Each line of the data below should be restated exactly, with images left out.

[Records for the task Boundary: Start]

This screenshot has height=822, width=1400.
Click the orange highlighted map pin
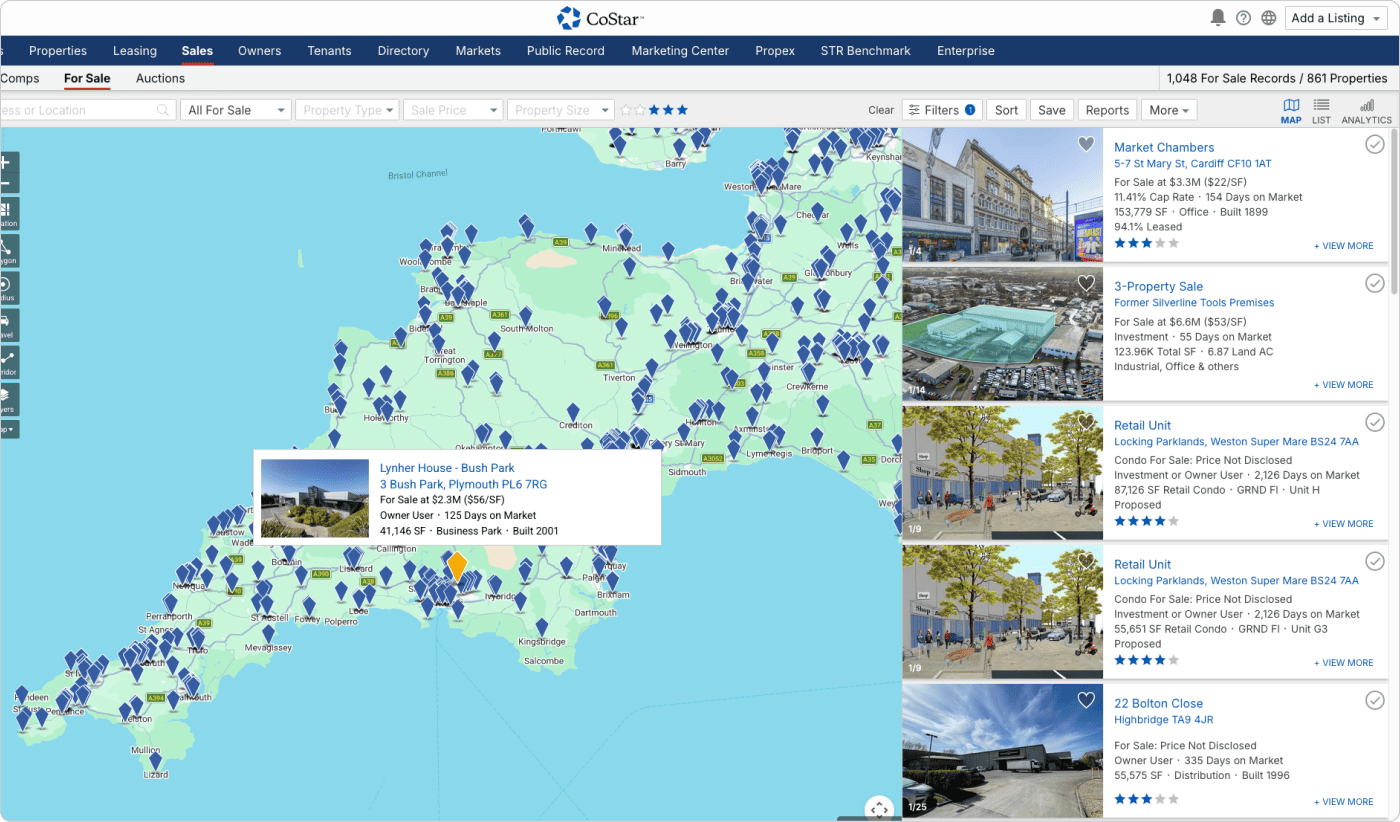click(456, 565)
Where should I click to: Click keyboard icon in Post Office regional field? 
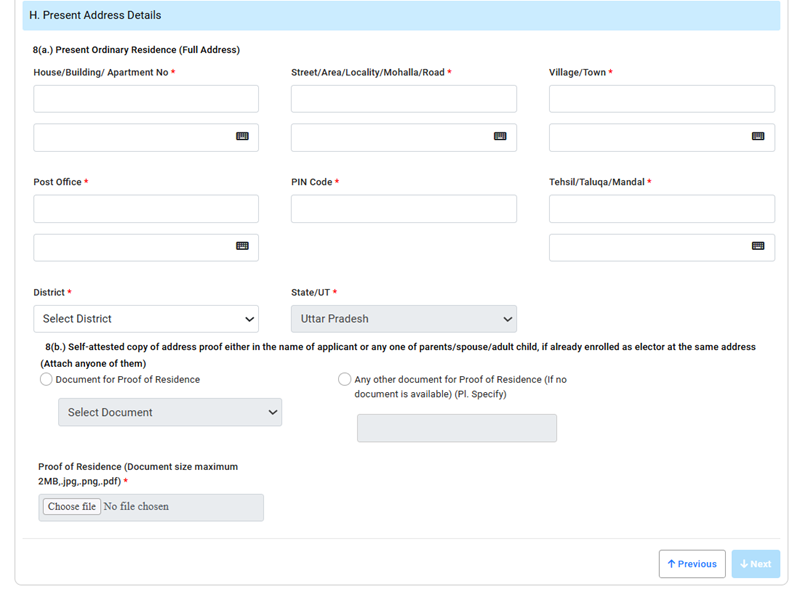tap(242, 247)
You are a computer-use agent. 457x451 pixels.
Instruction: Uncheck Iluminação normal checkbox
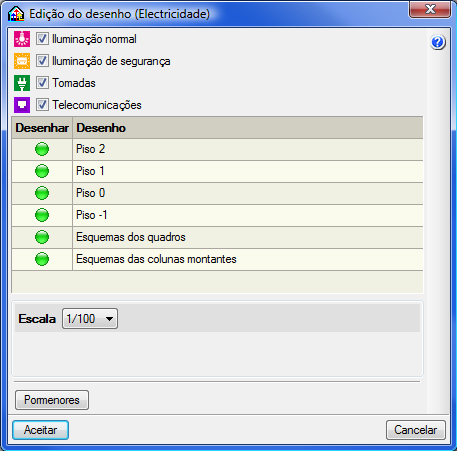point(42,39)
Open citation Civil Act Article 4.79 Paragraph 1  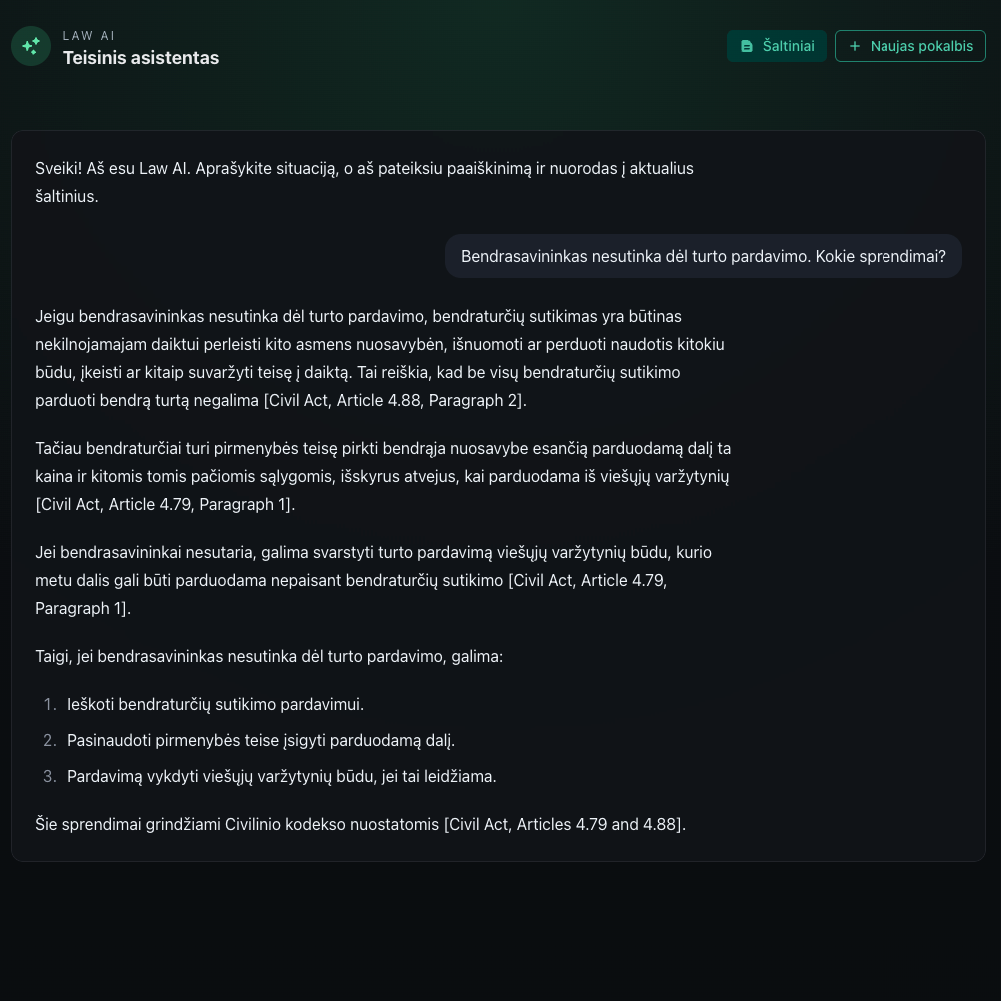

[Records for the task Boundary: End]

> [Result of the task]:
This screenshot has height=822, width=1400.
Click the orange highlighted map pin
click(456, 565)
Where should I click to: Click keyboard icon in Post Office regional field? 
tap(242, 247)
You are a computer-use agent. 457x451 pixels.
Instruction: Uncheck Iluminação normal checkbox
point(42,39)
Open citation Civil Act Article 4.79 Paragraph 1  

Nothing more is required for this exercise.